## Data for this task
▼

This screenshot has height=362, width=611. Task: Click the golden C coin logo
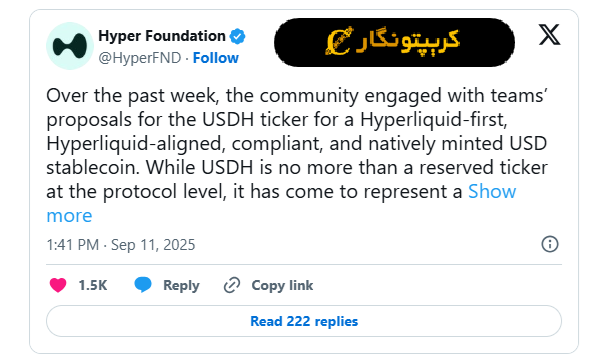point(339,41)
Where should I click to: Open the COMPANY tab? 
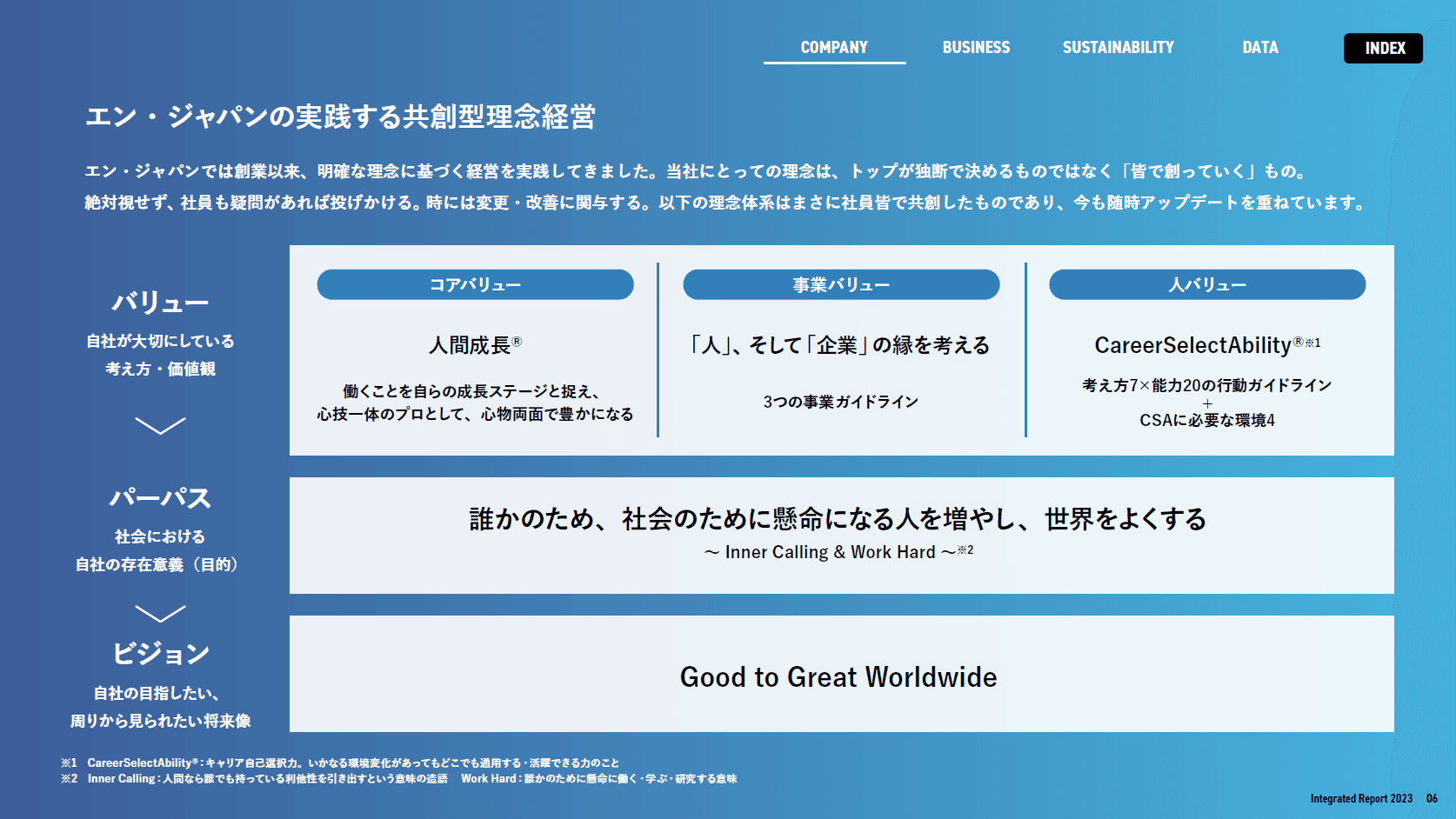(834, 48)
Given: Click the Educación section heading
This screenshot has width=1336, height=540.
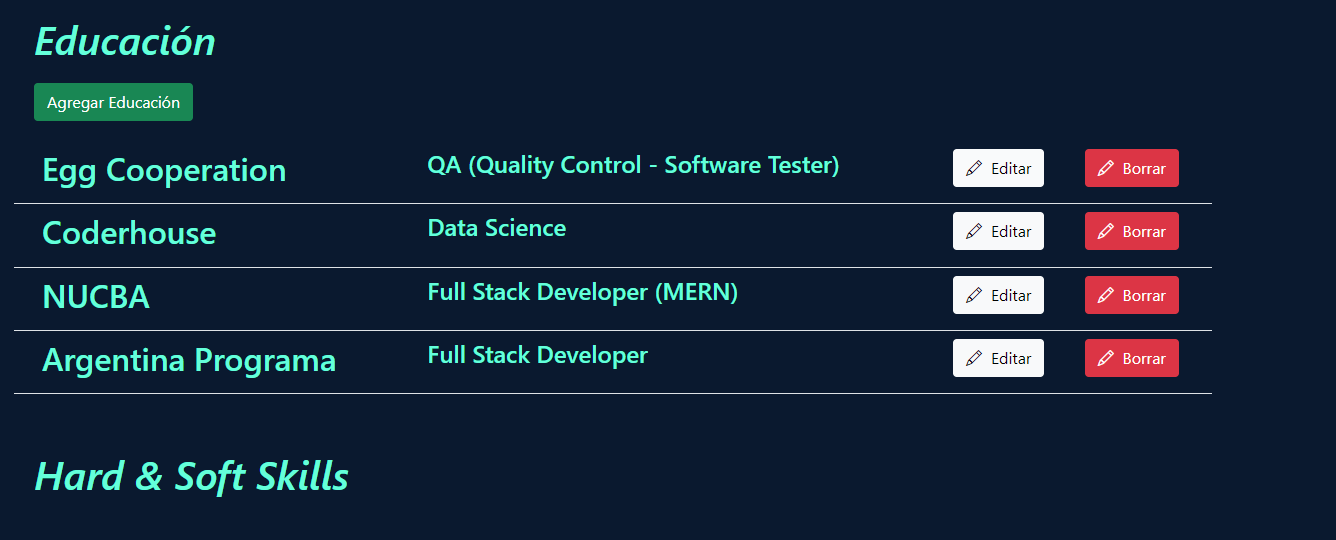Looking at the screenshot, I should (125, 42).
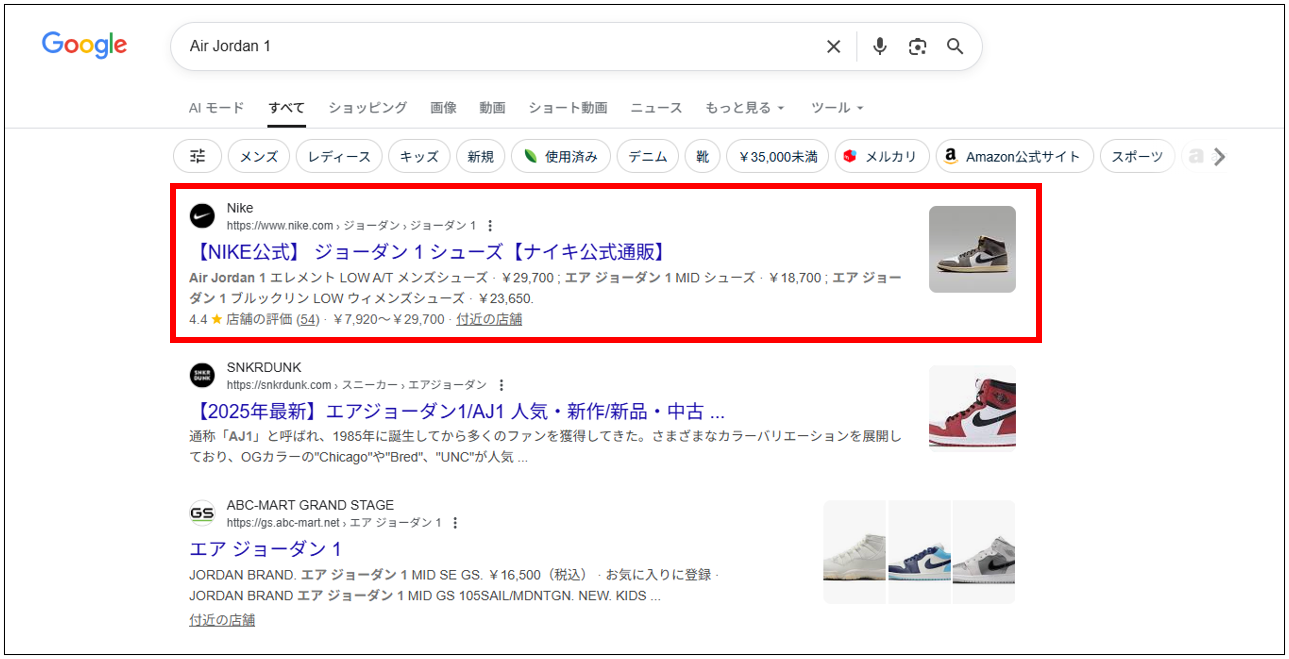The height and width of the screenshot is (659, 1289).
Task: Enable the 使用済み filter chip
Action: tap(561, 155)
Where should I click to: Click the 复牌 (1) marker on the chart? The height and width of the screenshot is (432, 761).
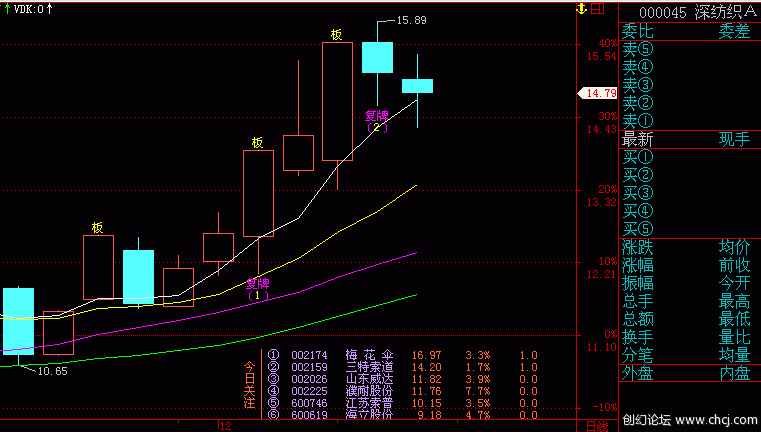259,289
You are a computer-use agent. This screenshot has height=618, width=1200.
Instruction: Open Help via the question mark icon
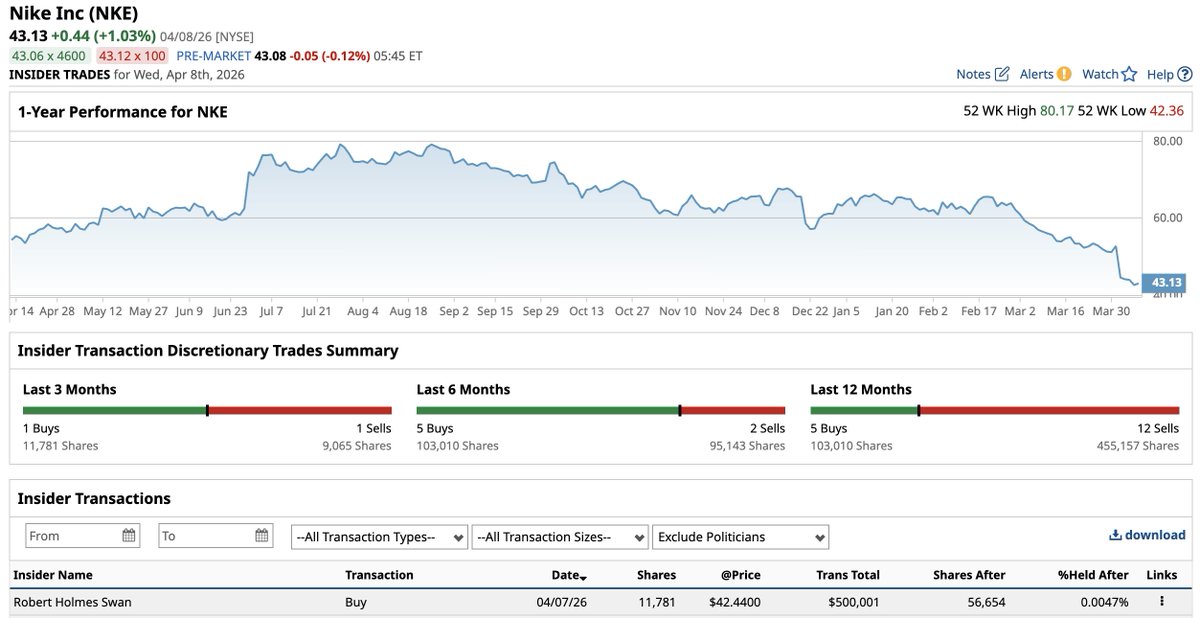coord(1183,73)
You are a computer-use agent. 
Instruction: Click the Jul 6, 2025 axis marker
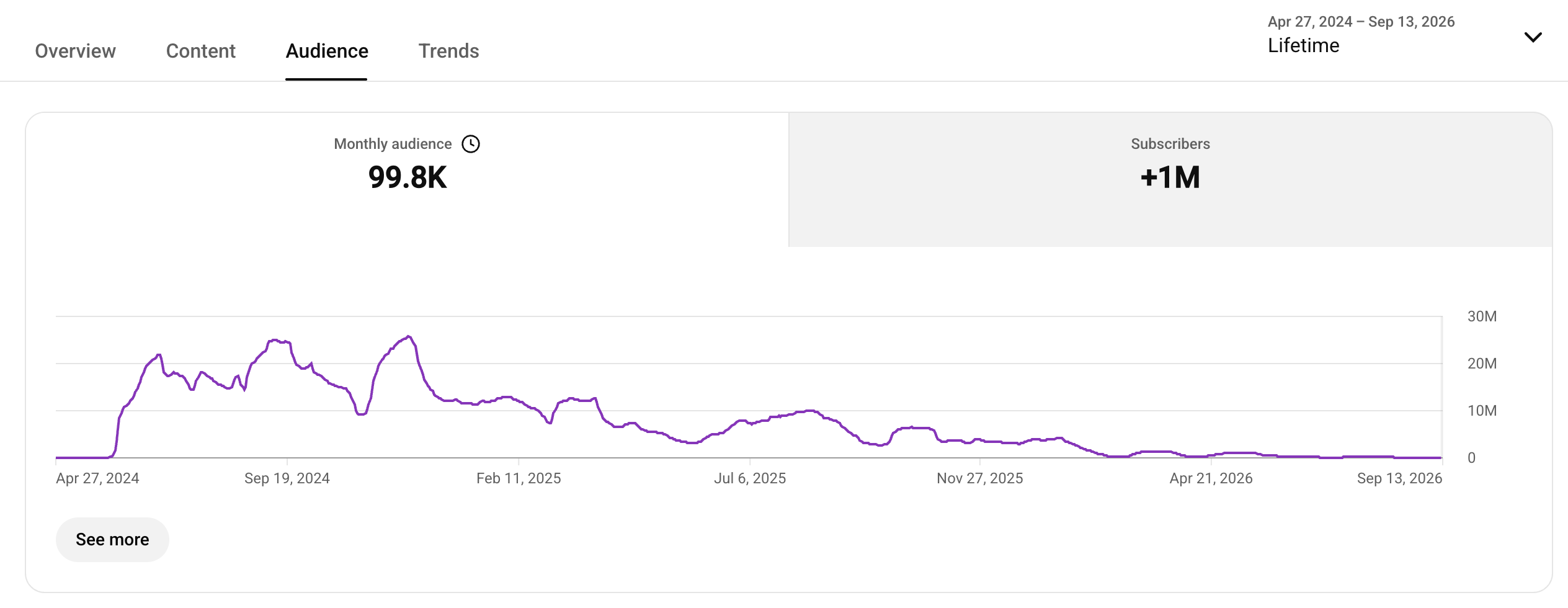(750, 478)
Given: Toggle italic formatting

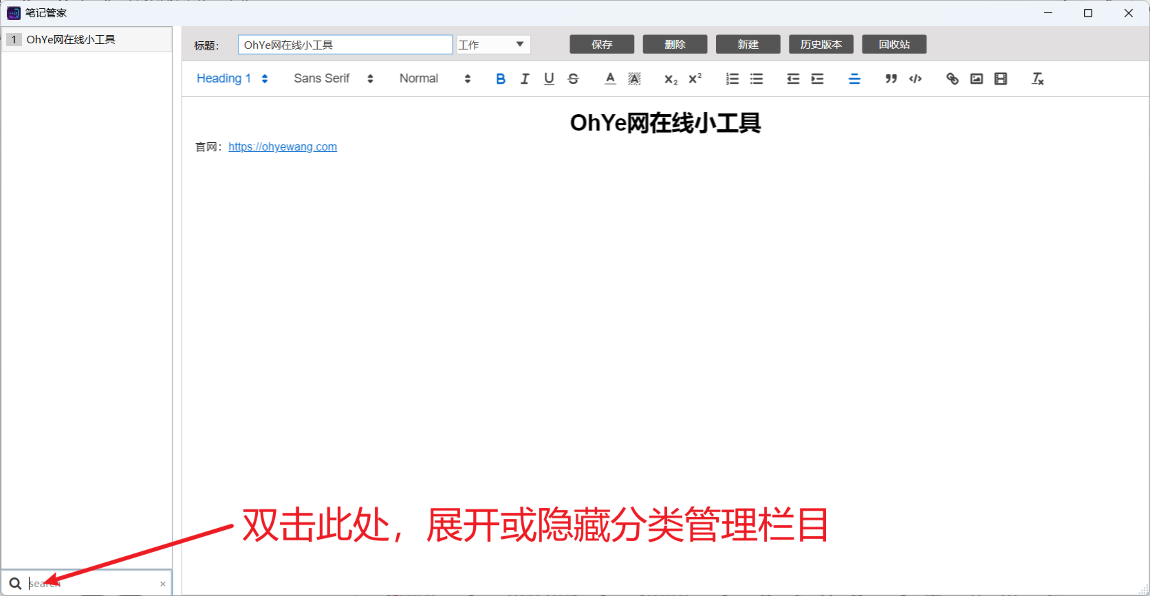Looking at the screenshot, I should 525,79.
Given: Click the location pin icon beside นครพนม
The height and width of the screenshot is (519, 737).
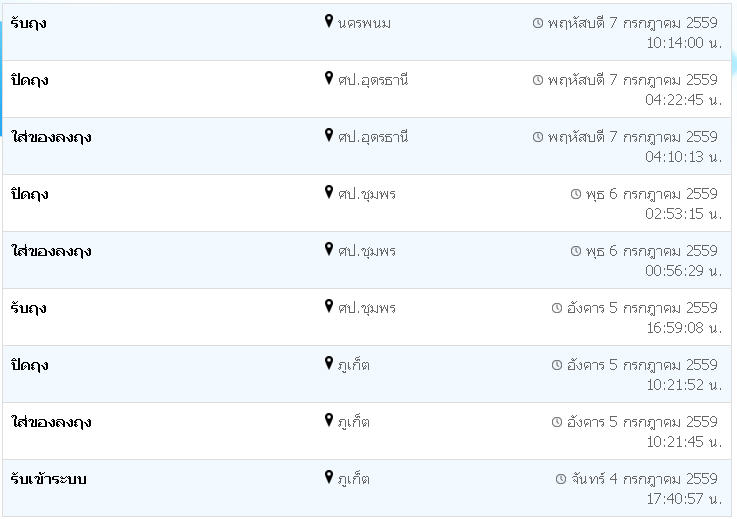Looking at the screenshot, I should [x=329, y=22].
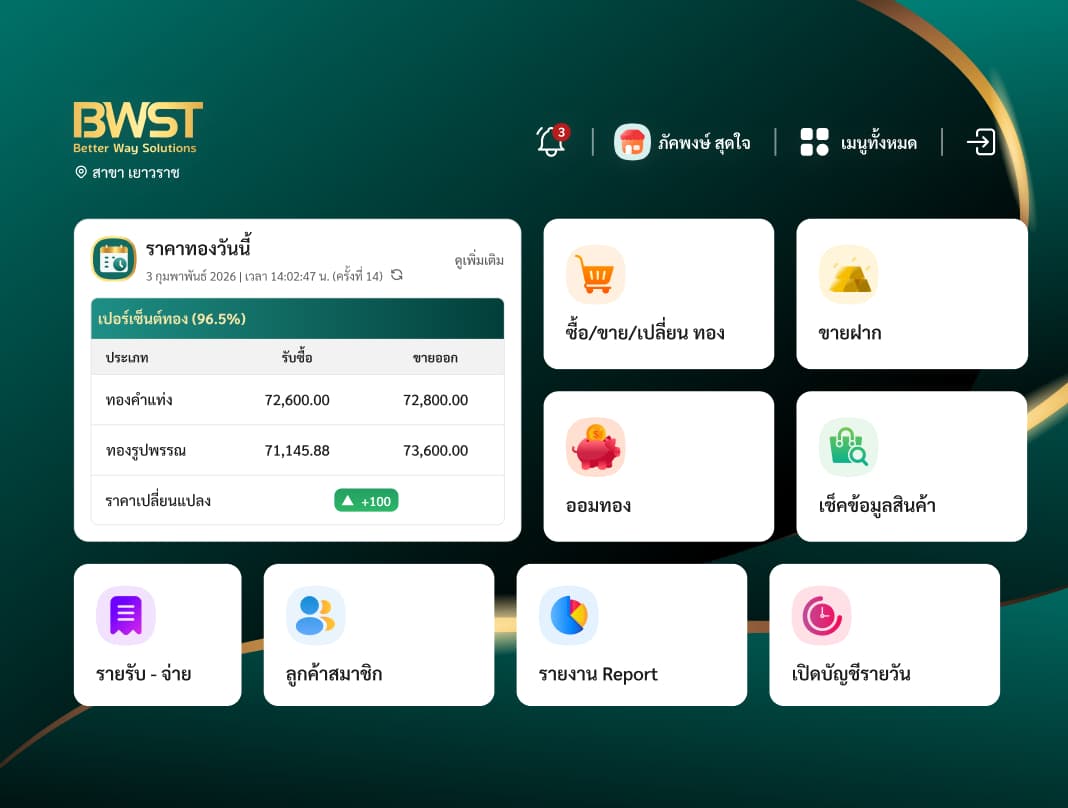Open notifications bell with 3 badge
This screenshot has width=1068, height=808.
552,140

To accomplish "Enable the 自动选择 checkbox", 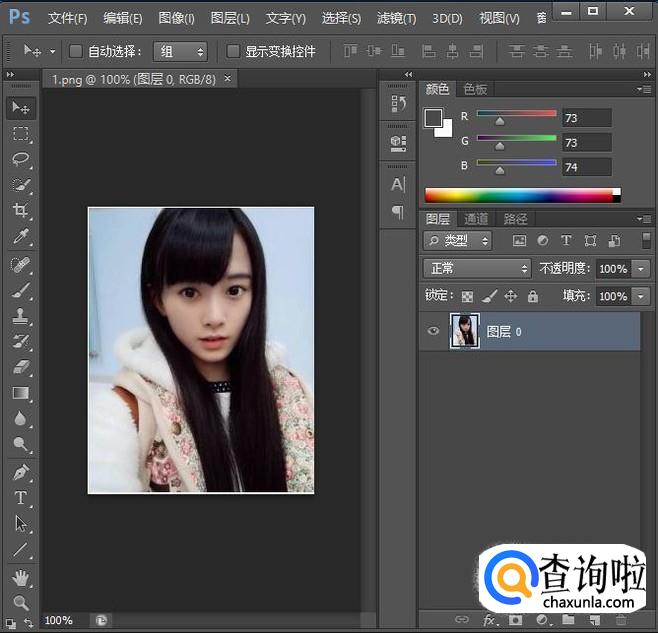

▲

## Task to carry out
Out of the data above, return each line where the word "computer" can be found.

## Solution to the problem
You are a computer-use agent. This screenshot has height=618, width=1200.
You are a computer-use agent. 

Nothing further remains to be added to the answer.